### Избранный фрагмент
Именно в Петербурге, быстро менявшемся под влиянием глобальных капиталистических и прогрессивистских процессов, современность обрушивалась на обывателей во всем своем неприглядном аморальном, преступном обличье. Порочный Петербург сулил небывалые возможности и даже стал в 1860–1870-х годах основой для нового нарицательного слова «питерщик», которым называли вчерашних крестьян, не всегда законно разбогатевших в столице. Петербург стал центром осмысления преступления и наказания, и здесь же возник вопрос о том, в какой степени проблемы правды, суда, ответственности действительно важны. Не надуманы ли они под влиянием западных образцов литературных или управленческих фантазий?
Действительно, концентрация власти, богатства и безумия в вознесшейся из болот усилием самодержавной воли столице способствовала тому, что разные причуды и воображаемые миры здесь могли представляться реальностью. Чужеродность и надуманность петербургских фантазий о преступлениях и правосудии не раз разоблачали современники. В 1864 году, когда готовились к изданию Судебные уставы, огромный ажиотаж у публики вызвали «Петербургские трущобы» Всеволода Крестовского. Их автор в многочисленных подробностях описывал преступления петербургской жизни, предпосылая своему труду просветительский эпиграф:
Не тот циник, который указывает на язвы, грызущие общество; но тот циник, который, замечая эти язвы, часто даже прикасаясь к ним, остается хладнокровным их зрителем[36].
Критика срывала с Крестовского личину просветительской повестки и осуждала его за банальную погоню за наживой по следам успешных французских образчиков подобного жанра:
Ибо странно предположить, что петербургские мошенники до того начитались французских романов, что и жизнь свою устроили по плану этих произведений[37].
######
Условия заданий:
[A] Перечислите всё, концентрация чего, согласно фрагменту о Петербурге выше, была сосредоточена в столице.
[B] Продолжите фрагмент о Петербурге, начав сразу после его последней фразы.
### Собранный материал
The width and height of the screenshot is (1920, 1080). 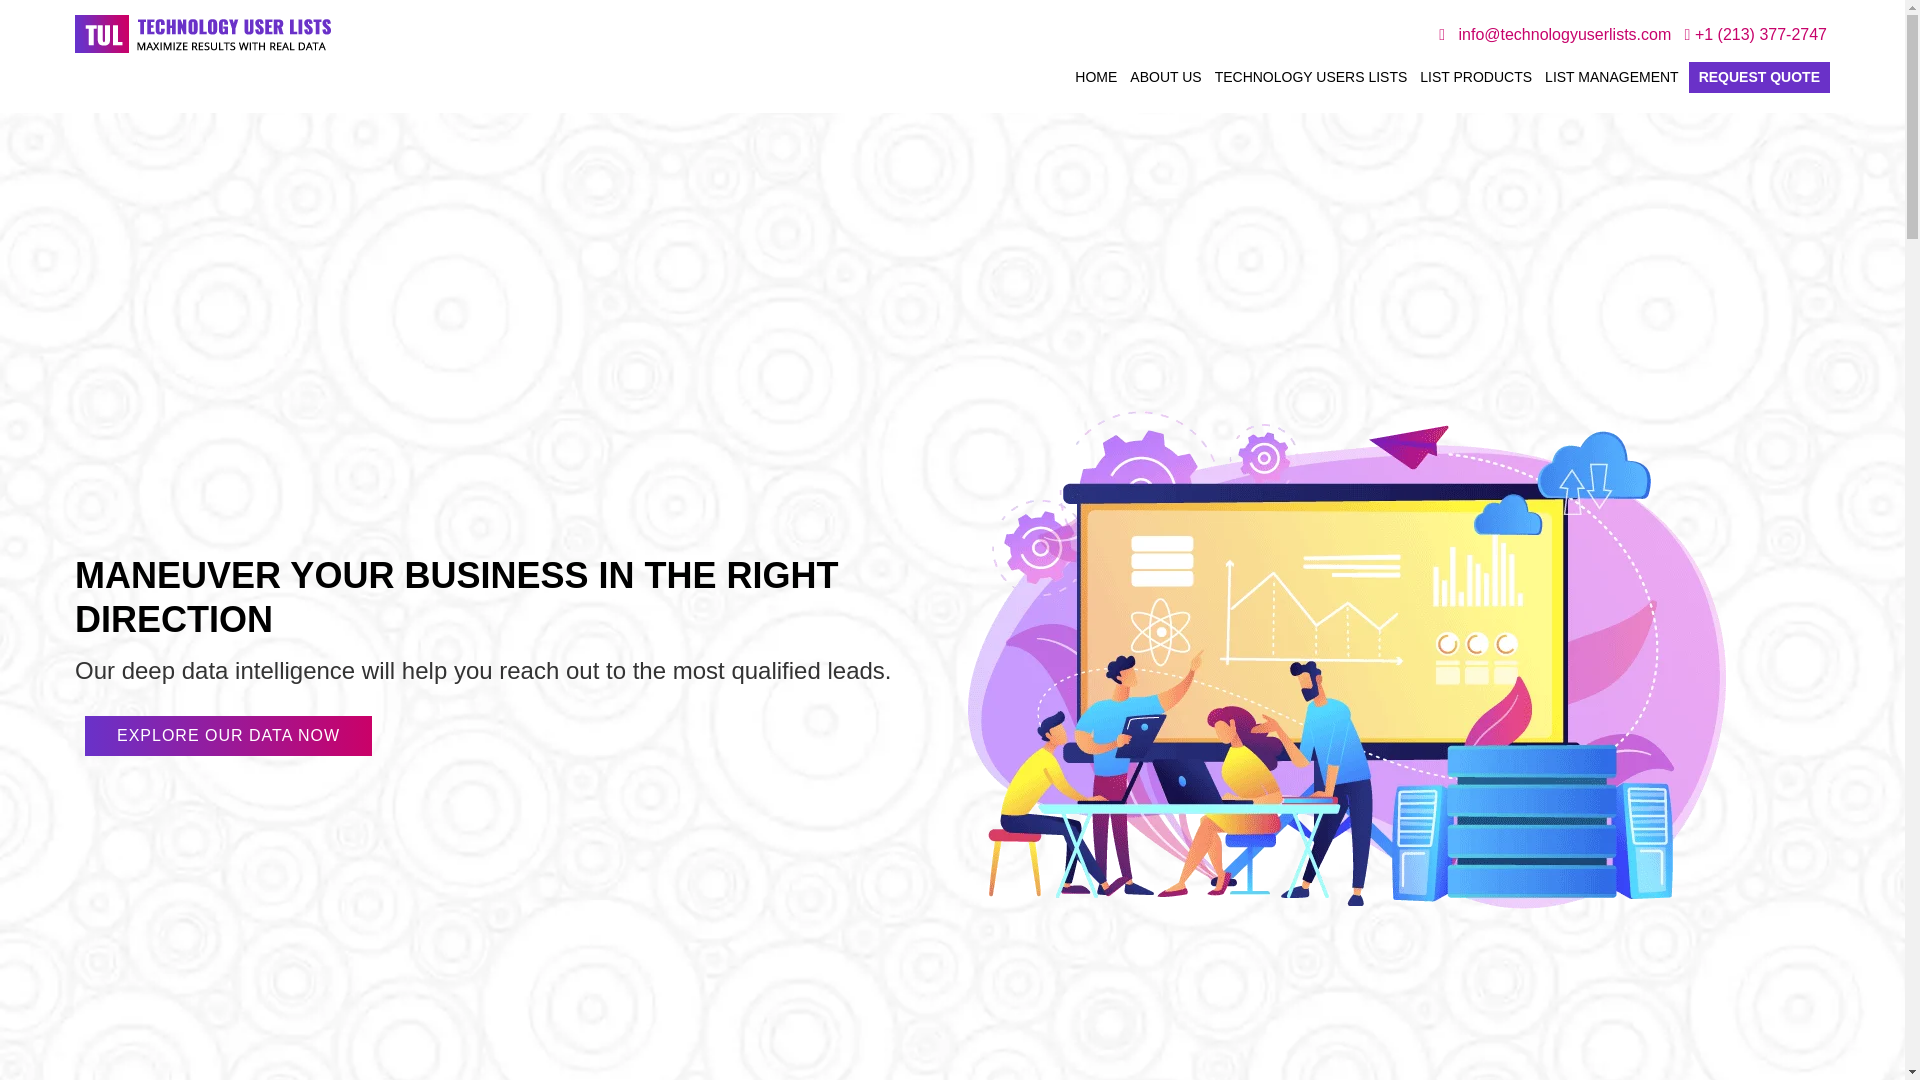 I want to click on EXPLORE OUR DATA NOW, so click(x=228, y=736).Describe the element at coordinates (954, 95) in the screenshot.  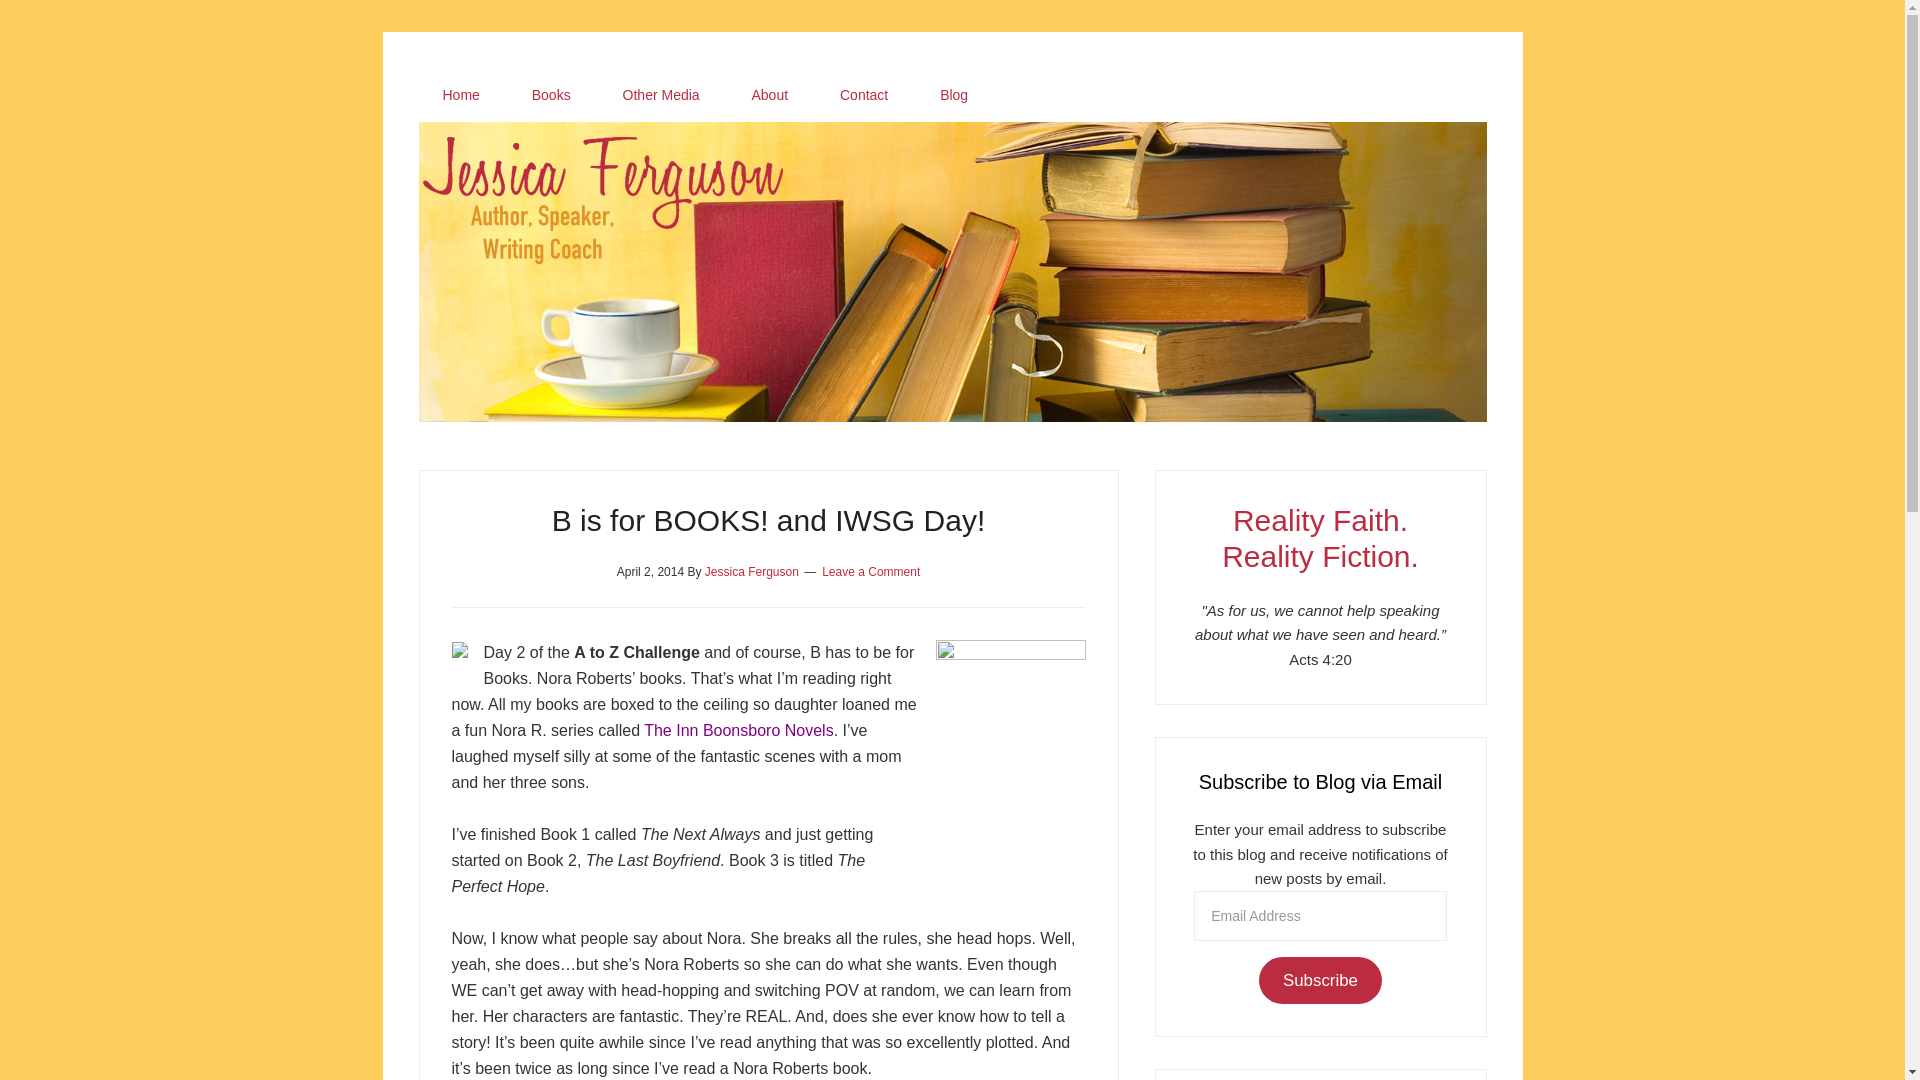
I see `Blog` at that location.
######
Ответы по заданиям:
[A] Власть, богатство, безумие.

[B]
Торжество порока, изображая которое, Крестовский, по мнению критика, видел себя маркизом де Садом, было тоже фальшивым. Ведь настоящий де Сад, замечал критик, был «органически-расстроен» и помещен в дом для умалишенных, а его русский эпигон возомнил себя «литературным де Садом по расчету»[38].
Проблема правды и действительности российских язв, а не расчетливо скопированных западных пороков волновала современников и должна была получить публичное разрешение в европеизированном Петербурге. Если посмотреть на новый суд в контексте нарративов о бессовестном Петербурге, то станет яснее, почему успешно самоорганизовавшейся петербургской адвокатуре Ф. М. Достоевский дал хлесткое определение «нанятая совесть».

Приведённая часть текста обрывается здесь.